Every time she puts on her boxing gloves and steps into the pit, senior Rachel Francis said she gets butterflies in her stomach.

A referee raises class of 2016 alumna Maggie Adams’ arm in victory after her bout with senior Isabella Bianco at the 2015 Baraka Bouts.Caroline Genco | The Observer
A referee raises class of 2016 alumna Maggie Adams’ arm in victory after her bout with senior Isabella Bianco at the 2015 Baraka Bouts.

“I don’t know if I’ve ever been as nervous as before getting into the ring on fight night,” she said.

Francis is a captain for Notre Dame’s Women’s Boxing Club, which hosts Baraka Bouts — a charity boxing tournament — each fall. Proceeds from the tournament, through the congregation of the Holy Cross, go to support two secondary schools in Uganda.

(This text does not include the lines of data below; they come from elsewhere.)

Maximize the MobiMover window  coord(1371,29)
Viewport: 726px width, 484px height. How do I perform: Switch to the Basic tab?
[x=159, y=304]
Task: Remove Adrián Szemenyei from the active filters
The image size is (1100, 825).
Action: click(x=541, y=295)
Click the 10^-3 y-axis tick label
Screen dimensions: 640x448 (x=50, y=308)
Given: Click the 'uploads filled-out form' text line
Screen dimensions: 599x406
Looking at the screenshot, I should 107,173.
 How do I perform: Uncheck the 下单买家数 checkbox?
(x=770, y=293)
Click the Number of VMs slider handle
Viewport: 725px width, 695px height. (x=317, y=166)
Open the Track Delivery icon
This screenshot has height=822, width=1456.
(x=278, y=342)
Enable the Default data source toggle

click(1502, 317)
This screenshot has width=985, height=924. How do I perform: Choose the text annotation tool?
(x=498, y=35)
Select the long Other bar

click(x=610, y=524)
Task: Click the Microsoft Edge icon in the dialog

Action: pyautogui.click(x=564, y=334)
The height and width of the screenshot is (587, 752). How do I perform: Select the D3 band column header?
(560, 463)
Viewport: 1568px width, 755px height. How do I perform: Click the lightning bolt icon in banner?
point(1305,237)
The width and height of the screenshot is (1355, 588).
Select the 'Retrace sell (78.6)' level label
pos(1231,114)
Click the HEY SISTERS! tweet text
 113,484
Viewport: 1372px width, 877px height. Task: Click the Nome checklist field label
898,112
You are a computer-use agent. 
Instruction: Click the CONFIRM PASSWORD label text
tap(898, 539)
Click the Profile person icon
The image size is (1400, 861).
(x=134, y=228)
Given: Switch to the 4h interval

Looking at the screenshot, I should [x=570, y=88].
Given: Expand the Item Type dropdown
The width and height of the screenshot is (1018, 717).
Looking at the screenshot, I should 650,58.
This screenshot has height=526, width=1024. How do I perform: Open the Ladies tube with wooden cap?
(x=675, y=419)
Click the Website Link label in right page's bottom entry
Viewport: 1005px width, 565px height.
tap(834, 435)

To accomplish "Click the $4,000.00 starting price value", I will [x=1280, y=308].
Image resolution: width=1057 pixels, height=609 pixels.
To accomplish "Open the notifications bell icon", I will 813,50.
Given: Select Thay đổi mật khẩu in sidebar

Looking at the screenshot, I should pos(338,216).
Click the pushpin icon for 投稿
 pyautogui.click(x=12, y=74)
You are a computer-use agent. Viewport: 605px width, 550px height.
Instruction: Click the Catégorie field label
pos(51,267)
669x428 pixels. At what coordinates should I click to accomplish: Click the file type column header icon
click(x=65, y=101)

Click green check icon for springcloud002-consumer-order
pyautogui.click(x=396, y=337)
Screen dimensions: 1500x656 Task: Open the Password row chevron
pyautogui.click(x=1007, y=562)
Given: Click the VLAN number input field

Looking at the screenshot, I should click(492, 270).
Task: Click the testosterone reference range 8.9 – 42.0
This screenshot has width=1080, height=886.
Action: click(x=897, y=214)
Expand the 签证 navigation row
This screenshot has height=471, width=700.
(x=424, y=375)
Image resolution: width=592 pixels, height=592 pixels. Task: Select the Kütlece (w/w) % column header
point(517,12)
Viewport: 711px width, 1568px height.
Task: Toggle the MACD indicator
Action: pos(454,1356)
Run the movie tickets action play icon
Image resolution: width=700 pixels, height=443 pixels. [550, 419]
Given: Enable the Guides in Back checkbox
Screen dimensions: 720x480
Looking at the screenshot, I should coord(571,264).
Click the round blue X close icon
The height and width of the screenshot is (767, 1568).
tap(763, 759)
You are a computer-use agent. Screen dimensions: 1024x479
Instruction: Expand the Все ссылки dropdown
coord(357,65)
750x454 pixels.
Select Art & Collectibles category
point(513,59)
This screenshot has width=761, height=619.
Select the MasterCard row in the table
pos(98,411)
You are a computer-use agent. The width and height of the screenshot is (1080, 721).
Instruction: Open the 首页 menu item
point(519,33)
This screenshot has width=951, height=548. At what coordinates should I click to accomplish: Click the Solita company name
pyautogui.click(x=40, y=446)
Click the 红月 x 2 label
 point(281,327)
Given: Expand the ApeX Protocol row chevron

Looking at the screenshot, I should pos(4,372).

This year, Francis said the club has more than 300 girls registered.

“A typical day at practice consists of working your tail off next to at least 100 other driven girls in a high intensity workout, and then moving onto technique drills or sparring, which help develop boxing skills,” she said. “While all of this training inevitably leads to personal improvement and — hopefully — a love for boxing, the most beautiful part of Baraka Bouts is that it is fueled by a mission.”

Freshman Katie O’Sullivan said she decided to attend her first boxing practice after hearing about the club from a couple of veterans. And she decided to keep coming back after experiencing the team’s “energy, dedication and enthusiasm” that very first day.

“I think for a lot of people who haven’t actually tried Baraka Bouts, they assume it’s just female boxing. But it’s so much more than that,” she said. “It’s about learning how to push your limits, defend yourself and be a teammate — even when you’re in a literal fight.”

Training consists of hour-long intense boot-camp workouts, O’Sullivan said, often consisting of “prolific amounts of burpees,” technique training and, sometimes, spars in the ring.

Francis recruited her friend, senior MK Andersen, to join the club this year — and Andersen said she’s loved every minute.

“I know it’s hard to get on board with women hitting women, but there’s something to be said about empowering women to be the strongest version of themselves,” Andersen said.

Participating in the club has taught her how to focus and overcome both physical and mental obstacles, Francis said.

“The actual bouts — that is the most intense adrenaline rush I think I’ve ever experienced,” she said. “ … Letting those nerves and adrenaline fuel you in the ring brings out skills and endurance that you would never imagine you had.”

The first round of this year’s tournament is Nov. 10. Tickets can be purchased from boxers or on site.

“Most importantly, it’s about working as hard as you can — not just for yourself, but for a really great cause that benefits for every ounce of effort you put in,” O’Sullivan said.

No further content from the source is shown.